Upon binding calcium, helix 3 of S100A1 re-orients from being relatively antiparallel to helix 4 to being roughly perpendicular. This conformational change is different from most EF hands, in that the entering helix, and not the exiting helix, moves. This conformational change exposes a large hydrophobic pocket between helix 3, 4, and the hinge region of S100A1 that is involved in virtually all calcium-dependent target protein interactions. These biophysical properties seem to be well conserved across the S100 family of proteins. Helix 3, 4, and the hinge region are the most divergent areas between individual S100 proteins, and so it is likely that the sequence of these regions is pivotal in fine-tuning calcium-dependent target binding by S100 proteins.[6] Interestingly, S-Nitrosylation of S100A1 at Cys85 reorganizes the conformation of S100A1 at the C-terminal helix and the linker connecting the two EF hand domains.[7]

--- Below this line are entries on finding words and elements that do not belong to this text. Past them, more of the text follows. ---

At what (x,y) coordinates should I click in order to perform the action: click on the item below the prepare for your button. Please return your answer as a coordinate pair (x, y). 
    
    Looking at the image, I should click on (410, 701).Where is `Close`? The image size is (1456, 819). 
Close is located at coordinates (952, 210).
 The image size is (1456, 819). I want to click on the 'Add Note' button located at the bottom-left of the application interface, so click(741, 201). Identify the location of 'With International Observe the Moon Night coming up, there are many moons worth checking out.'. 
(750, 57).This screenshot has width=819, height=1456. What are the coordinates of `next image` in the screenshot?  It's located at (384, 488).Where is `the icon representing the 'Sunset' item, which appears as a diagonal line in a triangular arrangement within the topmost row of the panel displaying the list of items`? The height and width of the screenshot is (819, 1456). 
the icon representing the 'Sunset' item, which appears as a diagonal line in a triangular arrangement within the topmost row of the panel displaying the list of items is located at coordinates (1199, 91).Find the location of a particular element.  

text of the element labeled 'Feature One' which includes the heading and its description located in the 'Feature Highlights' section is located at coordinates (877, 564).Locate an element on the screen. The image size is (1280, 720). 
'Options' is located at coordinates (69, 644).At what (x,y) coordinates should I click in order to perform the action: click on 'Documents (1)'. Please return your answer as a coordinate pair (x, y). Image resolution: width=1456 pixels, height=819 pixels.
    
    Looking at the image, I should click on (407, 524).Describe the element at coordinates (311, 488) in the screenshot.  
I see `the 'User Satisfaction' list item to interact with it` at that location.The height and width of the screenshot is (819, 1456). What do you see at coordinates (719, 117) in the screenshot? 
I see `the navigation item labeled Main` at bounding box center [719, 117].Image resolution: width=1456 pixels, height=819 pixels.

The most accurate high-resolution solution structure of human apo-S100A1 protein (PDB accession code: 2L0P) has been determined by means of NMR spectroscopy in 2011.[8]
S100 genes include at least 19 members which are located as a cluster on chromosome 1q21.[9][10]
Function
S100 proteins are localized in the cytoplasm and/or nucleus of a wide range of cells, and involved in the regulation of a number of cellular processes such as cell cycle progression and differentiation. This protein may function in stimulation of Ca2+-induced Ca2+ release, inhibition of microtubule assembly, and inhibition of protein kinase C-mediated phosphorylation.
S100A1 is expressed during development in the primitive heart at embryonic day 8 in levels that are similar between atria and ventricles. As development progresses up to embryonic day 17.5, S100A1 expression shifts to a lower levels in atria and higher levels in ventricular myocardium.[11]
S100A1 has shown to be a regulator of myocardial contractility. S100A1 overexpression via adenoviral gene transfer in adult rabbit cardiomyocytes or a cardiac-restricted S100A1 murine transgenic enhanced cardiac contractile performance by increasing sarcoplasmic reticular calcium transients and uptake, altering the calcium sensitivity and cooperativity of myofibrils, enhancing SERCA2A activity and enhancing calcium-induced calcium release.[12][13][14] Specifically, S100A1 increases the gain of excitation-contraction coupling[15] and decreases calcium spark frequency[16] in cardiomyocytes. Enhancement of L-type calcium channel transsarcolemmal calcium influx by S100A has been shown to be dependent on protein kinase A.[17] Effects of S100A1 on myofilament proteins may be via Titin; S100A1 has been shown to interact with the PEVK region of Titin in a calcium-dependent manner, and it's binding reduces the force in an in vitro motility assay, suggesting that S100A may modulate Titin-based passive tension prior to systole.[18][19] In mice with ablation of the S100A1 gene (S100A1-/-), cardiac reserve upon beta adrenergic stimulation was impaired, showing reduced contraction rate and relaxation rate, as well as reduced calcium sensitivity. However, S100A1-/- did not show the eventual cardiac hypertrophy or chamber dilation in aged mice.[20]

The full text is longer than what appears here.